MORGANTOWN – Hotter than a firecracker. Humid, too.
That’s what’s crackling for the rest of the week going into Saturday’s Fourth of July holiday, Chris Leonardi of the National Weather Service in Pittsburgh says.
A persistent “heat dome” – which is a high-pressure system basically stalled over the Midwest right now, Leonardi said Monday – will deliver temperatures into the 90s all week long.
With a weather dud expected for Independence Day.
Rain.
“Unfortunately. We’re looking at heavy thunderstorms.

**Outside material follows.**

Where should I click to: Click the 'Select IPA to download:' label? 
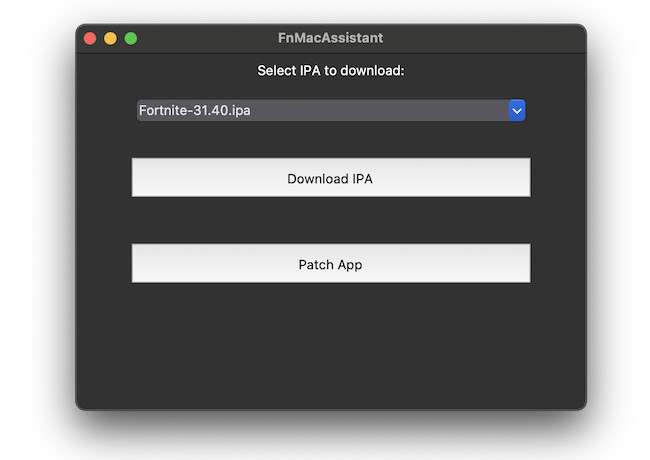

And things are really going to be humid.”
Today’s high of around 91, will also carry a heat index that will make the prevailing weather conditions “feel” like 101, the forecaster said.
After that, look for highs in the 90s for the rest of the week, including Thursday’s near-record call of 96.
“The dome is going to ‘push’ all that heat down,” he said.
Meanwhile, people making their home in the mountains of West Virginia are getting pushed around more of late by winds and clouds.
Tornadoes are getting to be more common across the north-central quadrant of the state, along with western Pennsylvania.
Both regions experienced tornado touch-downs last Monday.
An EF-1 tornado was reported on the ground in Fayette County, Pa., the NWS confirmed, and later that evening, a EF-0 twister snapped trees on Bunner’s Ridge in outlying Marion County.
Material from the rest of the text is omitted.